======== TASK DATA ========

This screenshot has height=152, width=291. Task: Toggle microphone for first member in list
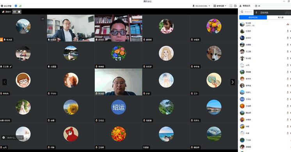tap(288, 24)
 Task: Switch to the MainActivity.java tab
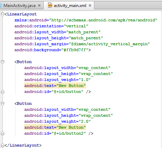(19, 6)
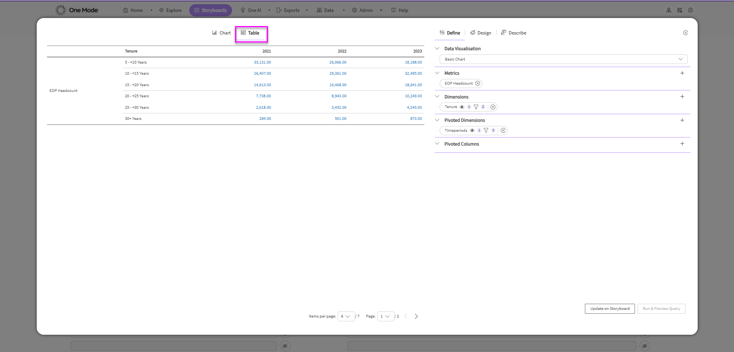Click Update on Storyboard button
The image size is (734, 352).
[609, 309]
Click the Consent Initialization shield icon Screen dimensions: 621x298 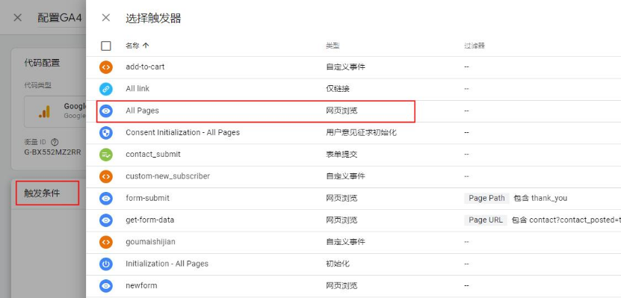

========
======== TASK DATA ========

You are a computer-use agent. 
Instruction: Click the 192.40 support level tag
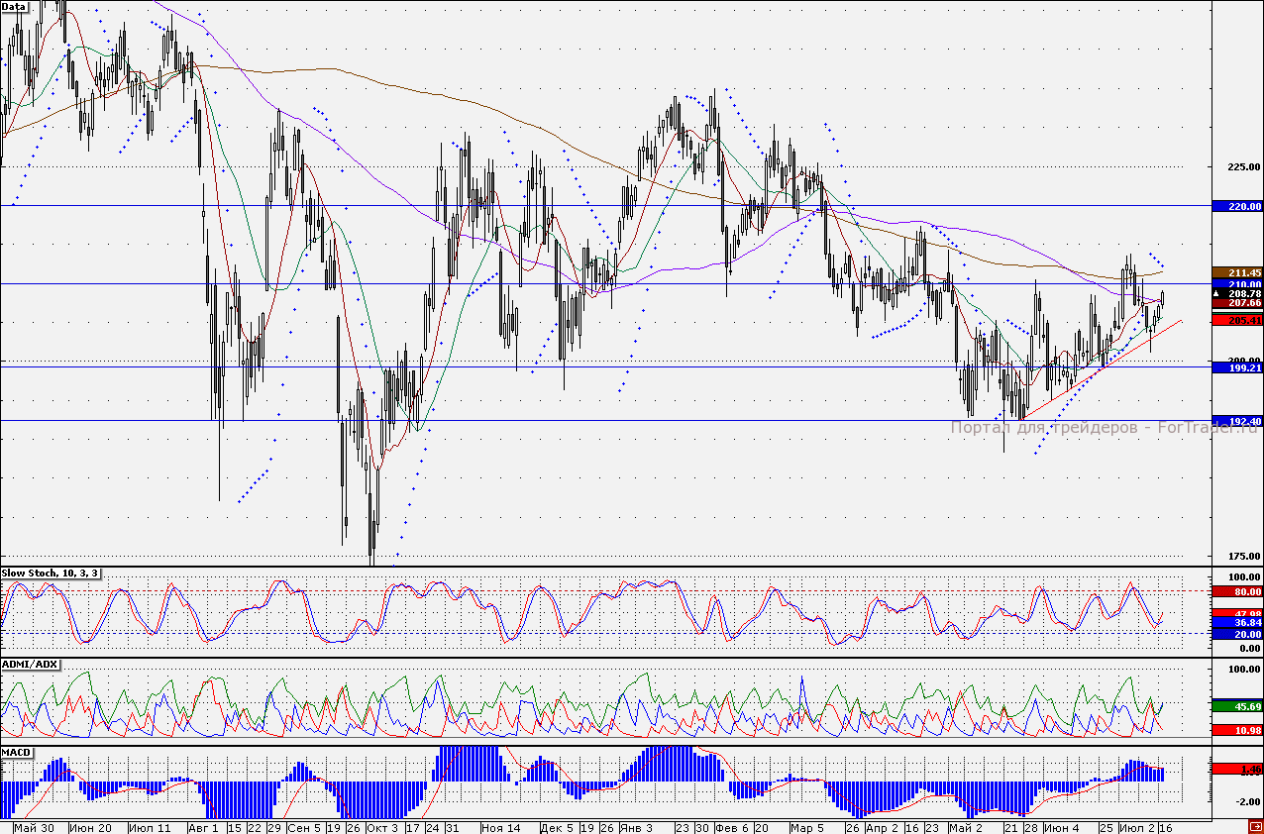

========

_EXERCISE GOAL_
In the listing above, find the line containing "Task: Switch to the MainActivity.java tab" and the line containing "Click the Consent"; print those lines and every line between them exactly, leaving out pictures.

_FINAL ANSWER_
 Task: Switch to the MainActivity.java tab
(19, 6)
Click Update on Storyboard button
The image size is (734, 352).
[609, 309]
Click the Consent Initialization shield icon Screen dimensions: 621x298 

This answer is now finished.